Looks like it would be a good thing to help new projects setup their rules / builds right from the start. Though I'm not sure how often we get completely new code at Eclipse. Having something to tweak (or turn off if need be) is better than having nothing.
Comment 10 David Carver CLA 2011-07-25 08:53:45 EDT
(In reply to comment #9)
> Looks like we all agree that 
> + Having established formatting rules is good (whatever they look like)
> + Mechanically enforcing the rules is good (project settings)
> - Changing / adding the rules on an established codebase is a problem 
> 
> Looks like it would be a good thing to help new projects setup their rules /
> builds right from the start. Though I'm not sure how often we get completely
> new code at Eclipse. Having something to tweak (or turn off if need be) is
> better than having nothing.

Any project that wants to run the current FindBugs rules and is using maven can now inherit the eclipse-parent pom.  There is an analysis profile that can be used to run FindBugs against the projects code.

http://wiki.eclipse.org/Maven/Parent_POM

Checkstyle can also be run using the default Sun profile for checkstyle.
Comment 11 Eclipse Genie CLA 2014-09-22 15:11:43 EDT
This bug hasn't had any activity in quite some time. Maybe the problem got resolved, was a duplicate of something else, or became less pressing for some reason - or maybe it's still relevant but just hasn't been looked at yet.

If you have further information on the current state of the bug, please add it. The information can be, for example, that the problem still occurs, that you still want the feature, that more information is needed, or that the bug is (for whatever reason) no longer relevant.

--
The automated Eclipse Genie.
Comment 12 Eclipse Genie CLA 2016-09-13 13:13:37 EDT
This bug hasn't had any activity in quite some time. Maybe the problem got resolved, was a duplicate of something else, or became less pressing for some reason - or maybe it's still relevant but just hasn't been looked at yet.

If you have further information on the current state of the bug, please add it. The information can be, for example, that the problem still occurs, that you still want the feature, that more information is needed, or that the bug is (for whatever reason) no longer relevant.

--
The automated Eclipse Genie.
Comment 13 Eclipse Genie CLA 2018-09-04 11:57:01 EDT
This bug hasn't had any activity in quite some time. Maybe the problem got resolved, was a duplicate of something else, or became less pressing for some reason - or maybe it's still relevant but just hasn't been looked at yet.

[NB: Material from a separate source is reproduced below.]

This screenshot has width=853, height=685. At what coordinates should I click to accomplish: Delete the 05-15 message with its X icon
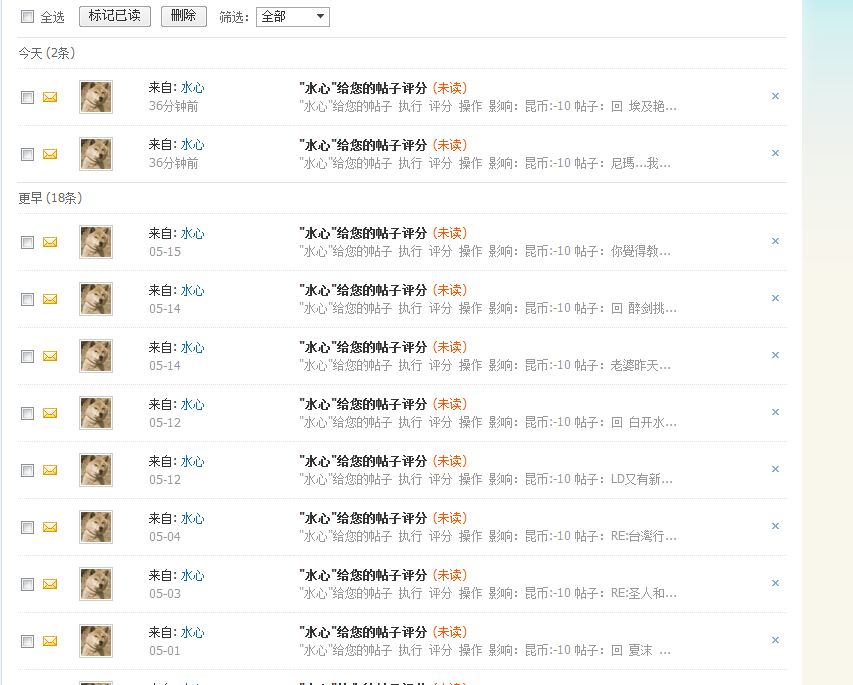[775, 241]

If you have further information on the current state of the bug, please add it. The information can be, for example, that the problem still occurs, that you still want the feature, that more information is needed, or that the bug is (for whatever reason) no longer relevant.

--
The automated Eclipse Genie.
Comment 14 Eclipse Genie CLA 2020-08-25 07:04:22 EDT
This bug hasn't had any activity in quite some time. Maybe the problem got resolved, was a duplicate of something else, or became less pressing for some reason - or maybe it's still relevant but just hasn't been looked at yet.

If you have further information on the current state of the bug, please add it. The information can be, for example, that the problem still occurs, that you still want the feature, that more information is needed, or that the bug is (for whatever reason) no longer relevant.

--
The automated Eclipse Genie.
Comment 15 Carsten Hammer CLA 2020-09-22 13:25:12 EDT
As part of 565280 we have a new spotbugs profile (merged) and a pmd and checkstyle profile are waiting as gerrit in
https://git.eclipse.org/r/c/platform/eclipse.platform.releng.aggregator/+/169736
https://git.eclipse.org/r/c/platform/eclipse.platform.releng.aggregator/+/169740
for review.
For jdt there is a separate jenkins job to make use of it at https://ci.eclipse.org/jdt/job/eclipse.jdt.ui-SpotBugs/
Should it be possible to merge the gerrits we can close this one, can't we?